If I understand correctly, given a permutation, the above difference can only take on values of 0 or 1. And it will only be 1 for one player, where that player determines whether the formation of the coalition in the order given will be a winning coalition. As a consequence, the Shapley-Shubik power index is guaranteed to sum over players to unity. In this case, power is a fixed amount, with each player being measured as having a defined proportion of that power.
5.0 Both Power IndicesThe above has stepped through the calculation of two power indices, for all players, in a given game. Table 4 lists their values, as well as a normalization of the Penrose-Banzhauf power index such that the sum of the power, over all players, is unity. (I gather that the Penrose-Banzhauf index and the normalized index do not have the same properties.) As one might expect from the definition of the game, "my aunt" has more power than "me" in this game.
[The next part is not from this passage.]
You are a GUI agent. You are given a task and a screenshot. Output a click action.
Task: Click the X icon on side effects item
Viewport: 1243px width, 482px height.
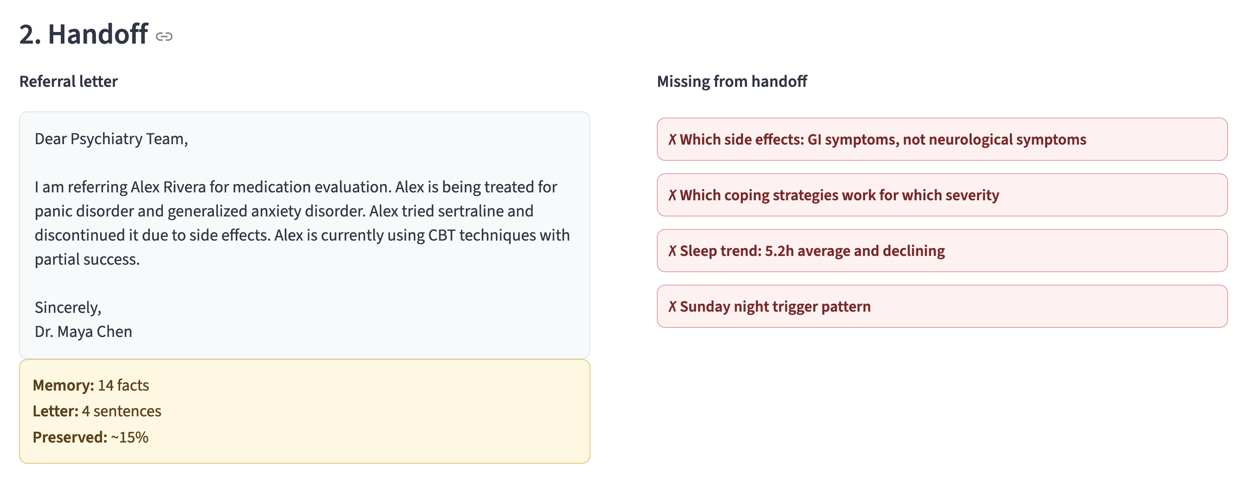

Player | Penrose-Banzhaf Power Index | Shapley-Shubik Power Index | |
Index | Normalized | ||
0 | 6/16 = 3/8 | 6/12 = 1/2 | 12/24 = 1/2 |
1 | 2/16 = 1/8 | 2/12 = 1/6 | 4/24 = 1/6 |
2 | 2/16 = 1/8 | 2/12 = 1/6 | 4/24 = 1/6 |
3 | 2/16 = 1/8 | 2/12 = 1/6 | 4/24 = 1/6 |
In many voting games, the normalized Penrose-Banzhauf and Shapley-Shubik power indices are not identical for all players. In fact, suppose the rules for the above variation of Me and my Aunt voting game are varied. Suppose now that four votes - a supermajority - are needed to carry a motion. The normalized Penrose-Banzhaf index for player 0 becomes 1/3, while each of the other players have a normalized Penrose-Banzhaf index of 2/9. Interestingly enough, the Shapley-Shubik indices for the players do not change, if I have calculated correctly. But the values assigned to rows in Table 3 do sometimes vary. Anyways, that one tweak of the rules results in different power indices, depending on which method one adopts. A more interesting example would be one in which the rankings vary among power indices.
Other power indices, albeit less common, do exist. Which one is most widely applicable? I would think that mainstream economists, given game theory and marginalism, would tend to prefer the Shapley-Shubik power index. Felsenthal and Machover (2004) seem to be widely recognized experts on measures of voting power, and they have come to prefer the Penrose-Banzhaf index over the Shapley-Shubik index.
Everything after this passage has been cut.